The argument is a conceptual argument in the normative theory of punishment. The best theoretical description of provocation manslaughter is as an offense, and not as a partial justification defense or as a partial excuse premised a partial loss of responsible agency. Once we distinguish three things that are usually conflated – intentions, intentional actions, and intent elements – we can see that provocation manslaughter depends on proof of a particular intentional act of killing, and that this proof brings a particular set of the defendant’s intentions to the fore for purposes of determining his desert for punishment. This set of intentions is different from the set of intentions that proof of a killing with intent, murder, brings to the fore for purposes of determining desert. Regardless of any reference to an intent to kill in the definition of provocation manslaughter, this kind of manslaughter is logically and normatively different from, and exclusive of, murder – in just the same way that a reckless manslaughter is. If a reckless manslaughter is an offense, then provocation manslaughter is an offense as well – and should be proved as one – because there is no conceptual difference between the two kinds of manslaughter, relative to the other homicides.
In the normative theory of punishment, a correct description of criminal law is taken to be a reason to make the law so as a positive matter. This article invokes that principle. But we have other reasons to take provocation at face value. For historical reasons that are beyond the scope of this article, one of the homicide offenses came to be at odds with modern proof procedures under prevailing court rules and constitutional doctrine.
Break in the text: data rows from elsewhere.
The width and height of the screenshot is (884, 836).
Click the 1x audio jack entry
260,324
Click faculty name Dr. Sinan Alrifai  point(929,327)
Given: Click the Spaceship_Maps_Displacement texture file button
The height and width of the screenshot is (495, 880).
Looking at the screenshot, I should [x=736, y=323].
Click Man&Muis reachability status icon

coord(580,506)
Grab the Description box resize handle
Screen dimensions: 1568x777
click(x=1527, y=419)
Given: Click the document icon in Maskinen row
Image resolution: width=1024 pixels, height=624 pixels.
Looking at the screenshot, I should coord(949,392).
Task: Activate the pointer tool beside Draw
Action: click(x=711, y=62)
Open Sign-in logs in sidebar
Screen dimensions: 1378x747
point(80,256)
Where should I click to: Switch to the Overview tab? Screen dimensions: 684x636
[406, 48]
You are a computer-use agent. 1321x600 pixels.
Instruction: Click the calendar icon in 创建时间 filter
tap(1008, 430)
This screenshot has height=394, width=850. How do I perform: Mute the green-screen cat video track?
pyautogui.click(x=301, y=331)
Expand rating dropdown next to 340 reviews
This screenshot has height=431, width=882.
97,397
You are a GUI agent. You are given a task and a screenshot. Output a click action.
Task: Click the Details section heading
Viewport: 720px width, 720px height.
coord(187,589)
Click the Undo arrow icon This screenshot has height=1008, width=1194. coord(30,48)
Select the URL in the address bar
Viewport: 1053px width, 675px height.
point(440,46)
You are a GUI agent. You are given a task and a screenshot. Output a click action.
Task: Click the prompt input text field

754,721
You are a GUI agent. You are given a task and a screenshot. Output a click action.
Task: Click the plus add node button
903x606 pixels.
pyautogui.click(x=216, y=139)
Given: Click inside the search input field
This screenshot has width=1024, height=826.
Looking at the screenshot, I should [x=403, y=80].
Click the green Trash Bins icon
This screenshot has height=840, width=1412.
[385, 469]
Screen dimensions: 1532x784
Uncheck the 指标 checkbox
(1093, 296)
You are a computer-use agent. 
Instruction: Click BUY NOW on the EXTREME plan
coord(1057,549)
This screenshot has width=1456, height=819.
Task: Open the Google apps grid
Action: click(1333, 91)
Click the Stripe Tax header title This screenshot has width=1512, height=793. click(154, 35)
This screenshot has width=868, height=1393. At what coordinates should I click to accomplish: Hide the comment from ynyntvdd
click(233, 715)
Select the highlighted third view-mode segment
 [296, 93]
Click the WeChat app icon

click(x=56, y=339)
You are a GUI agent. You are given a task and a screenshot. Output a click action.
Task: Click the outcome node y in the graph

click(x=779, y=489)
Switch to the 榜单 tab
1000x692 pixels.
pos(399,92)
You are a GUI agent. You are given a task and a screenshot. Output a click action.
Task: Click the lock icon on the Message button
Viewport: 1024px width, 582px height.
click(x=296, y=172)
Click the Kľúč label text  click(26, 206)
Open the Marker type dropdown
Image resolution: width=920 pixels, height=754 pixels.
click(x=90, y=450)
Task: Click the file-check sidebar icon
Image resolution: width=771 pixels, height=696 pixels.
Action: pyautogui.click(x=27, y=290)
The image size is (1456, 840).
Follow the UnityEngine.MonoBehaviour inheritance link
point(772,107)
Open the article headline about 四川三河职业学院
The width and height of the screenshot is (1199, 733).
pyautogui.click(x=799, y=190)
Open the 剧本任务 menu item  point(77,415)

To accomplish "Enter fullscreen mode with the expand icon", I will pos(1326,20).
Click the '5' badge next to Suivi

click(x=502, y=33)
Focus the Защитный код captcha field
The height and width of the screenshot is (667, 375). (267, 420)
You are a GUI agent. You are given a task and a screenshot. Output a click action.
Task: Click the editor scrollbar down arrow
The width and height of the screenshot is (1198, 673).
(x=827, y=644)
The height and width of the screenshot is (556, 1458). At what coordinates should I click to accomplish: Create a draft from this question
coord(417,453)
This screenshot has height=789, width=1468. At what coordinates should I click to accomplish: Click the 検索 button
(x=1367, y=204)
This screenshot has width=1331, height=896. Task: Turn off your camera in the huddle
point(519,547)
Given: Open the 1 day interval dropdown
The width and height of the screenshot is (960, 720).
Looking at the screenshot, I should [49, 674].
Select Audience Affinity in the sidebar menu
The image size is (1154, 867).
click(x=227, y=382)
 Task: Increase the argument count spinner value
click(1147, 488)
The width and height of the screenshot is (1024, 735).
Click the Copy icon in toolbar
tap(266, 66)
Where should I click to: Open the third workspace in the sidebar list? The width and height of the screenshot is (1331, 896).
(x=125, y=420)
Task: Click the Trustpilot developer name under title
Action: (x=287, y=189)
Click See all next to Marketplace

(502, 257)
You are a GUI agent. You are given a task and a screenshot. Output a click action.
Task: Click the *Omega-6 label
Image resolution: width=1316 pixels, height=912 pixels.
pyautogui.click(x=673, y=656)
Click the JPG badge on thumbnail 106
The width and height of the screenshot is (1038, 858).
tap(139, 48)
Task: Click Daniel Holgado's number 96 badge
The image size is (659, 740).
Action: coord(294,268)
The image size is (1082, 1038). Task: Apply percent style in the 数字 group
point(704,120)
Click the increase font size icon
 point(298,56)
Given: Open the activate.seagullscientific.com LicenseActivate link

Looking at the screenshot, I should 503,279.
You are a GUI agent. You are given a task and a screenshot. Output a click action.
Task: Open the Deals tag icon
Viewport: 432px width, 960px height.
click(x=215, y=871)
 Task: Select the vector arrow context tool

We chose, in effect, to deal with this conflict by treating provocation manslaughter as a defense instead of as an offense. In doing so, however, we took the easy way out. We failed to live up to the rule of law values that require proof of offenses beyond a reasonable doubt. This article shows how we can treat provocation manslaughter as an offense as a practical matter. We should adopt a set of rules that provide discovery to the prosecution, that obligate it to make a prima facie case on pain of a mistrial and bar to reprosecution, and that reverse the ordinary order of jury deliberations so that provocation manslaughter is considered first and murder is considered second – or not at all, if the jury has convicted the defendant of provocation manslaughter. These rules provide an incentive for the prosecution to prove provocation manslaughter, and a disincentive to sandbagging that proof in an attempt to obtain a murder conviction instead. More importantly, the proposed rules enable us to live up to our rule of law ideals – including the principle of lenity as well as the requirement of proof beyond a reasonable doubt – in a way that treating provocation as a partial defense does not. If we take provocation at face value, then we can better preserve criminal law’s constitutional principles, theoretical consistency, and moral integrity.